Fargo school board rejects Pledge of Allegiance
The Fargo School Board voted Tuesday 7-2 to stop saying the Pledge of Allegiance at the beginning of its school board meetings, ruling that it didn’t align with the district’s diversity, equity and inclusion priorities.
“The board reciting the Pledge runs counter to our district’s philosophy,” said board vice president Seth Holden, who introduced the motion to rescind recitation.
“Given that the word ‘God’ in the text of the Pledge of Allegiance is capitalized…the text is clearly referring to the Judeo-Christian God, and therefore it does not include any other faiths such as Islam, Buddhism, Hinduism.”
Holden stated that the “exclusion” of these faiths “automatically makes the Pledge of Allegiance a non-inclusionary act,” which “runs counter to our philosophy at FPS” [Fargo Public Schools].
Holden continued by stating that “there is text within the Pledge of Allegiance that is just simply not true,” calling attention to the lines “one nation under God” and “one nation with liberty and justice for all.”
The statement that we are “one nation under God” is the Judeo-Christian God…is simply an untrue statement. We are one nation under many or no gods.
It is also an indisputable fact, and it’s a fact that hopefully we all can agree on, that not all U.S. citizens have liberty and justice, which is stated in the Pledge, therefore, making the line “one nation with liberty and justice for all” an untrue statement.
Holden added that he is “aware what the Pledge of Allegiance means” for many, but that it is also a “constant reminder of a lack of liberty and a lack of justice and constant feeling of exclusion.”
Board member Robin Nelson voted to keep saying the Pledge of Allegiance, pointing out that “nobody is forcing you to say anything…but please don’t deny me that right.”
Nelson called the discussion a “distraction,” and that the board needs to “focus on our kids and our education.”
School board president Dr.
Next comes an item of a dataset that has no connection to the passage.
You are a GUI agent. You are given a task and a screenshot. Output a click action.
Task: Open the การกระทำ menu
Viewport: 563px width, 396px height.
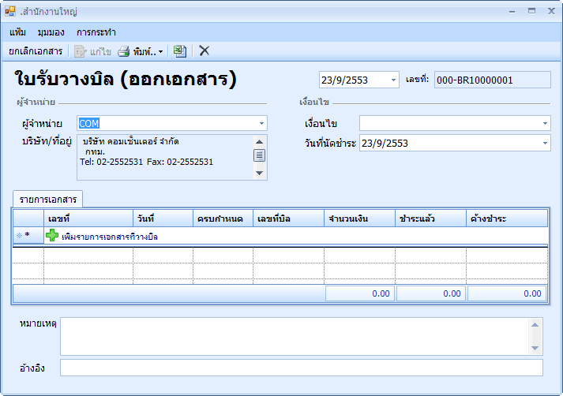tap(96, 32)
Tracie Newman voted against reciting the Pledge of Allegiance, stating that because the issue is “politically charged and divisive” she wasn’t sure it is a “useful way to begin every one of our board meetings.”
The board has gone back and forth on reciting the Pledge of Allegiance at board meetings; recitation in the Fargo public school district will continue.
According to state assessment data cited in the district’s 2020-21 Annual Report, more than half of students in grades 3-7 in Fargo Public Schools are not performing at grade level in math and reading — and in some cases, way more than half. Over 40 percent of eighth graders are not proficient in reading, and 50 percent of eighth graders can’t do math at grade level.
A recent Thinking Minnesota Poll found an overwhelming plurality (41 percent) of respondents want school leaders to prioritize academic excellence in education.
UPDATE: Country music duo Big & Rich called out the Fargo School Board for their actions at their concert in West Fargo last night (Aug. 11), leading their fans in a rousing rendition of the Pledge of Allegiance before calling the board a “commie school board.”